En ese marco, las marcas consideradas no esenciales quedan bajo la lupa: Lamborghini, Bentley, Bugatti y Ducati. No es una lista de venta confirmada, es una lista de activos que se revisan cuando hay que ordenar las cuentas.

El antecedente de 2017

Ya hubo un intento de mover la ficha. En 2017 el grupo contrató asesores para evaluar opciones sobre Ducati y se habló de una valuación cercana a los 1.500 millones de euros, bastante por encima de la estimación actual. Sonaron interesados como Harley-Davidson, Bajaj, Hero y Eicher.

La operación nunca se concretó. La diferencia con el escenario de hoy es doble: el mercado de las dos ruedas está más frío y algunos de los compradores naturales del segmento premium atraviesan sus propios problemas financieros.

Quién podría comprar Ducati

Acá conviene separar los hechos de las hipótesis. No hay comprador confirmado ni proceso de venta anunciado oficialmente.

Lo que sí se puede leer del mercado son los perfiles posibles. Por un lado, grupos chinos con ambición premium, como Qianjiang, ligada al grupo Geely, o CFMoto. Por otro, jugadores indios con escala industrial: Bajaj, TVS, Hero, Eicher con Royal Enfield. Y en tercer lugar, fondos de inversión, que compran con una lógica distinta.

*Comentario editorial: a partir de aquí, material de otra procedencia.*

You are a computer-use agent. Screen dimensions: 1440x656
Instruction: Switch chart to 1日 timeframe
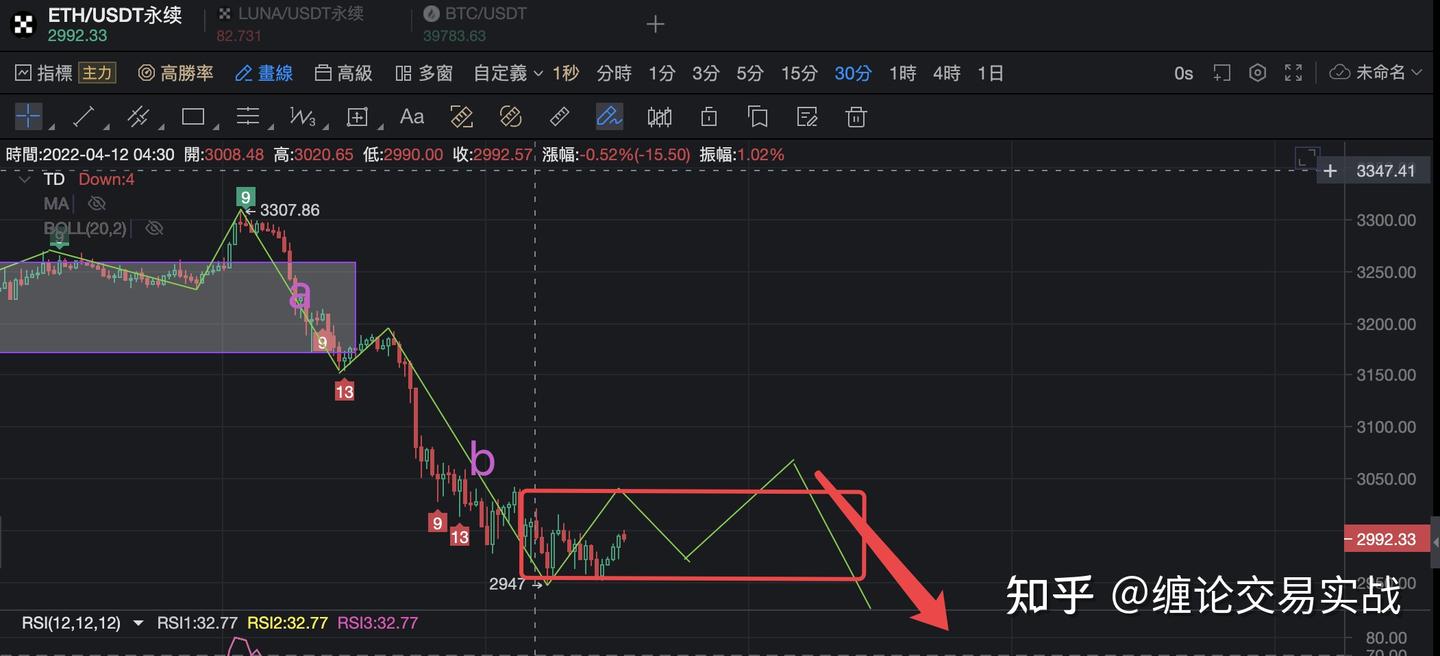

La diferencia no es menor. Un fondo de private equity busca rentabilidad y una salida a cinco o seis años. Un fabricante busca sinergias industriales, plataformas compartidas y red de distribución. Lo que le pasa a la marca después depende mucho de cuál de los dos perfiles se siente a la mesa.

También hay que descontar a un candidato que hasta hace poco parecía natural: KTM, a través de Pierer Mobility, entró en un proceso de reestructuración financiera a fines de 2024. Eso enfría a uno de los jugadores europeos con peso en el segmento.

Qué se juega Ducati Corse

Ducati compite como equipo de fábrica en MotoGP desde 2003 y es históricamente la marca más ganadora en Superbike. La competición no es un adorno: es marketing, desarrollo técnico y credibilidad de producto. Buena parte del atractivo de una Panigale en la concesionaria se explica en la pista.

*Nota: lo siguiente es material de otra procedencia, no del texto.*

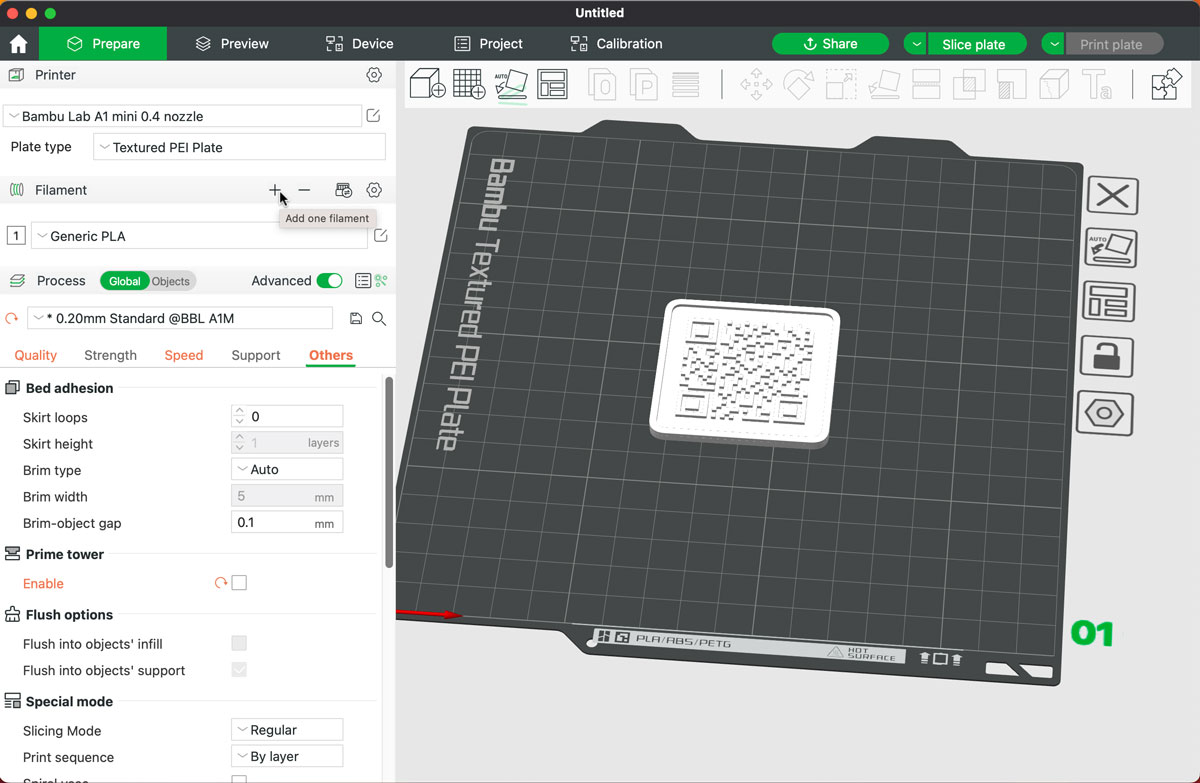Open the Rotate tool
The width and height of the screenshot is (1200, 783).
797,84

Un cambio de dueño pone ese presupuesto en discusión. Los equipos de fábrica cuestan y no siempre sobreviven a un comprador que prioriza el resultado trimestral.

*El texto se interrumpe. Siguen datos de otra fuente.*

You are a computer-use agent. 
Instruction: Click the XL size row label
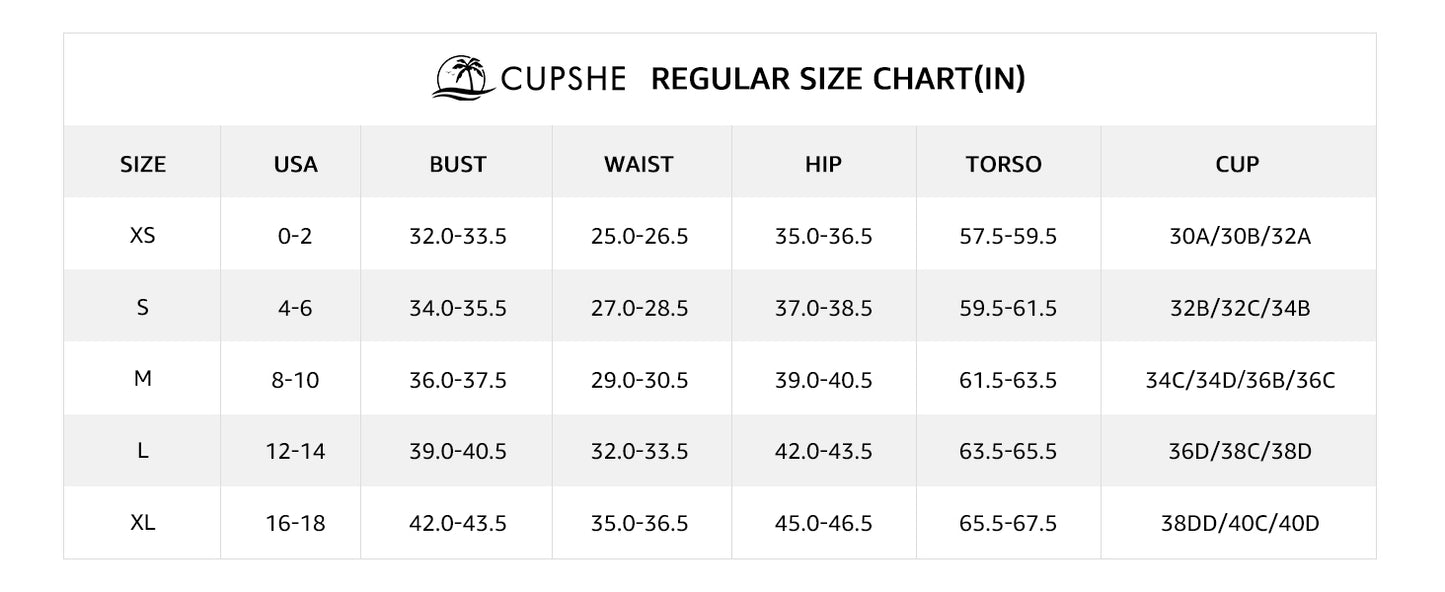pyautogui.click(x=143, y=523)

Qué pasa con Ducati en Argentina

Ducati tiene presencia comercial en el país con red de concesionarios y una gama que va de nakeds a deportivas y trail. No hay información local de precio ni definiciones oficiales del grupo vinculadas a este proceso: la valuación que circula es un dato del mercado europeo, no un valor de transferencia para el mercado argentino.

Un cambio de dueño tampoco implica automáticamente cambios en el catálogo ni en los precios locales. Esas decisiones dependen de la importación, del tipo de cambio y de la estrategia comercial de cada mercado.

Un activo que se define lejos de las pistas

Ducati es la marca más ganadora de la historia en Superbike y una de las pocas capaces de vender motos de más de 200 CV con lista de espera. También es, desde hace catorce años, una línea más en el balance de un grupo alemán que hoy necesita caja.

La valuación de 1.250 millones de euros marca el precio de salida de una discusión que recién empieza. Lo que se define en las próximas semanas no se juega en Borgo Panigale ni en los circuitos: se resuelve en las planillas de Wolfsburg.